The finale of the night was SYNC, which was created for the Washington Ballet by Nils Christie and performed by 14 companies around the world. Created to music by Ludovico Einaudi, the piece is full of high energy, featuring quick percussions and even chanting, and was easily the most theatrical of the three pieces performed that night.
A large iron truss was set at the back of the stage where dancers would come out one by one like a production line. The male dancers created an interesting silhouette as they dangled, sat on, and swung themselves from the trusses at the rear of the stage. Meanwhile, ballerinas flit across the stage – backwards – like fireflies across a pond. There was power in the choreography, and the dancers certainly proved their strength. The music, setting, and the choreography all came together like it was a deconstructed meal – gorgeous to look at, simple in its form, and complicated in flavour.

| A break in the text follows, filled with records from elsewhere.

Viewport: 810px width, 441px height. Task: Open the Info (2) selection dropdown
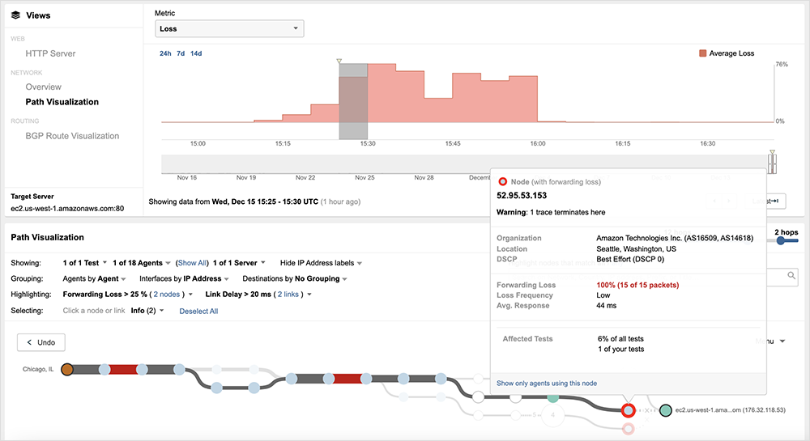pos(147,311)
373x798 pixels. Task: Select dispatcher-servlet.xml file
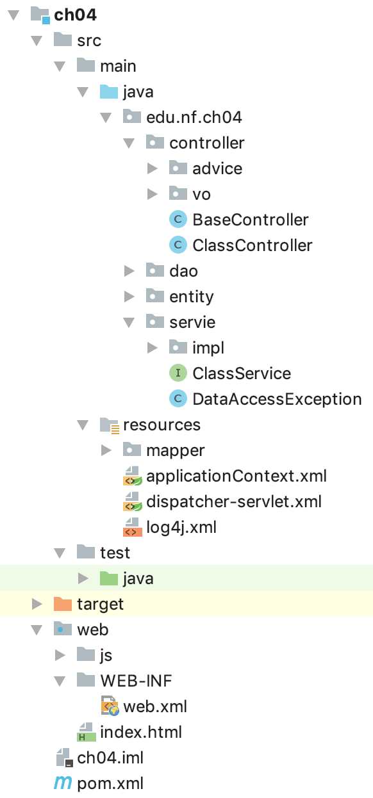234,501
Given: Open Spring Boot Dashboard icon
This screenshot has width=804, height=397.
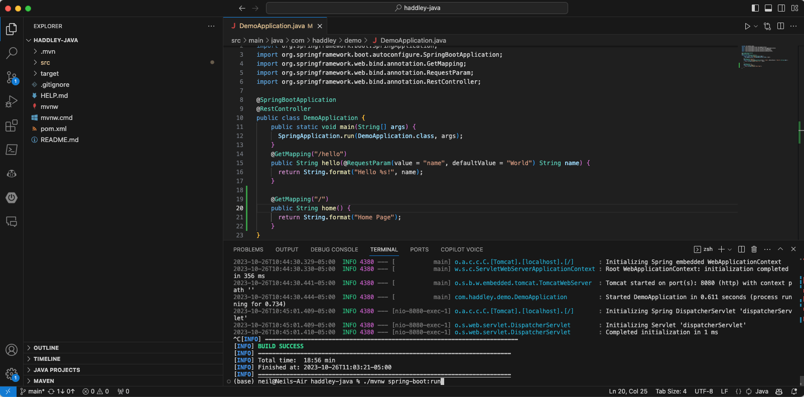Looking at the screenshot, I should 12,198.
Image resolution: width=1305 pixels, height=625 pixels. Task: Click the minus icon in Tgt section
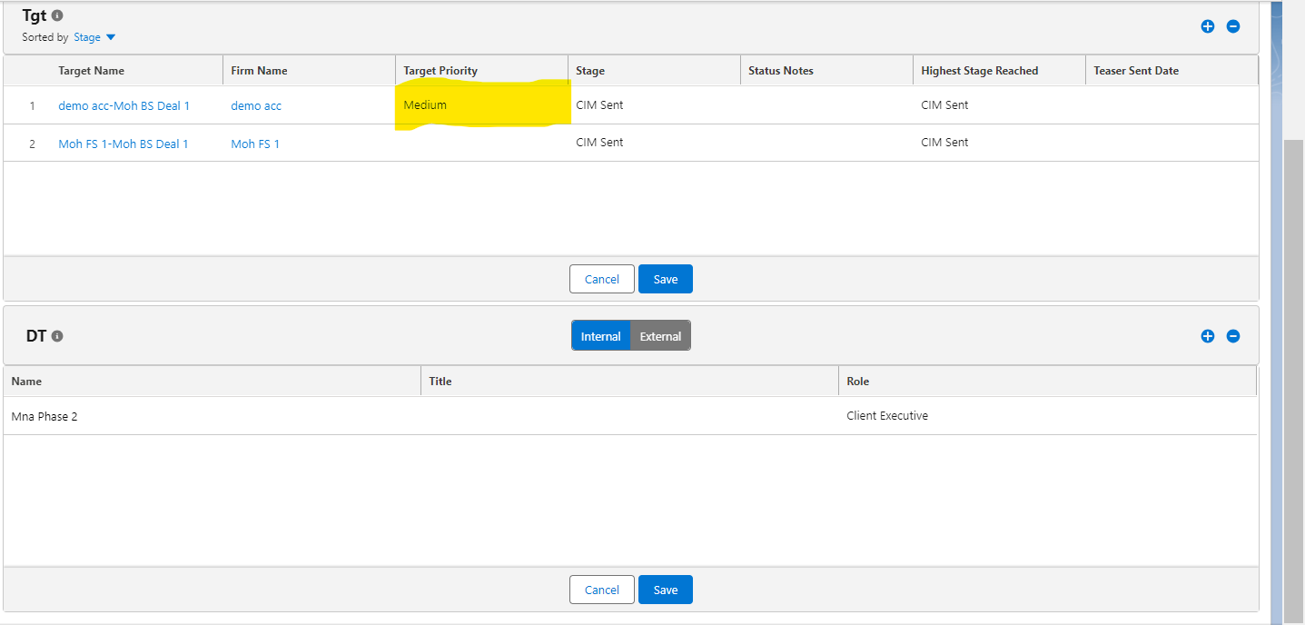click(x=1233, y=26)
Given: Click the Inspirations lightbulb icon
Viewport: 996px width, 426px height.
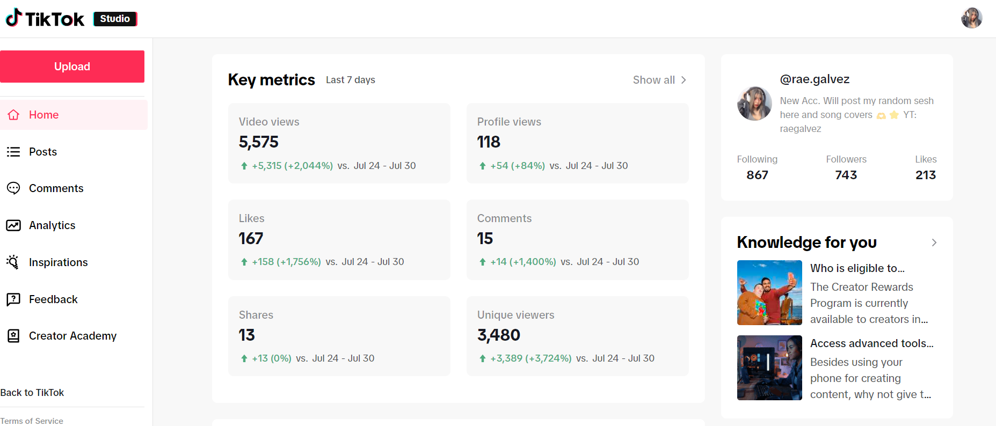Looking at the screenshot, I should (x=13, y=262).
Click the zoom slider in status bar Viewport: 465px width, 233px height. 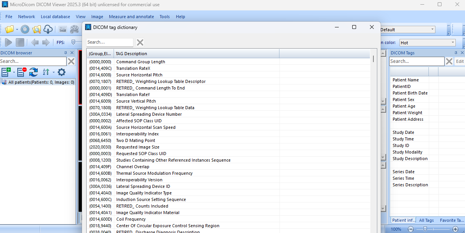tap(425, 229)
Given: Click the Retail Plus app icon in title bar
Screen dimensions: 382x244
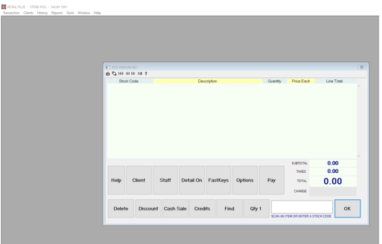Looking at the screenshot, I should (4, 7).
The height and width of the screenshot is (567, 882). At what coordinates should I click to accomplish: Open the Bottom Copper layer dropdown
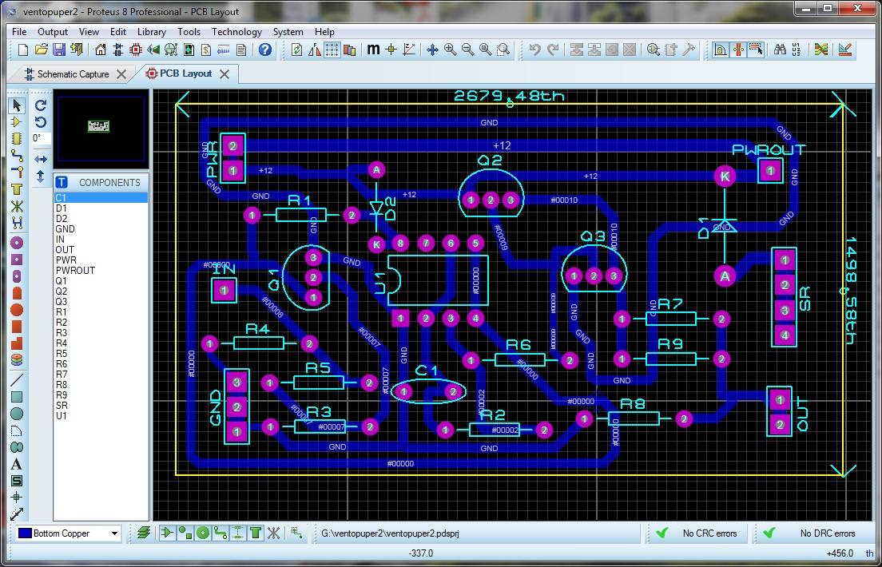115,533
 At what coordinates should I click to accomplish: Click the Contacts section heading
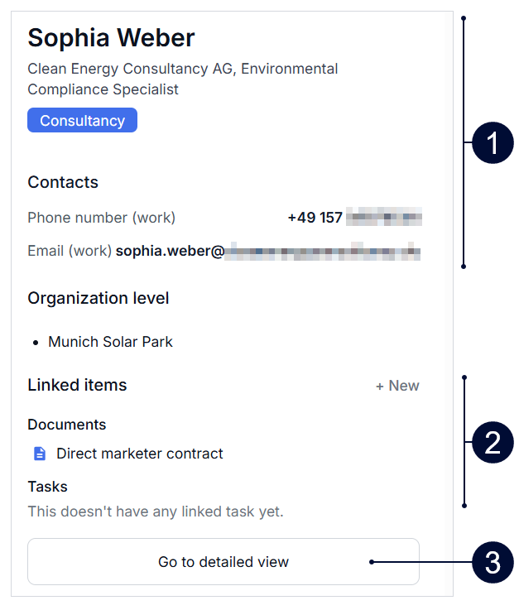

The company certainly showed the audience a good time that night; what’s more, during the intermission, the audience was treated to several SAF fly-bys as well as (a slightly obstructed view) of the fireworks as preparations for National Day were underway.
Ballet Under the Stars will continue this weekend (12-14 July) with a classic repertoire comprising Giselle, Swan Lake, and The Nutcracker. Tickets are available at $40 via SISTIC.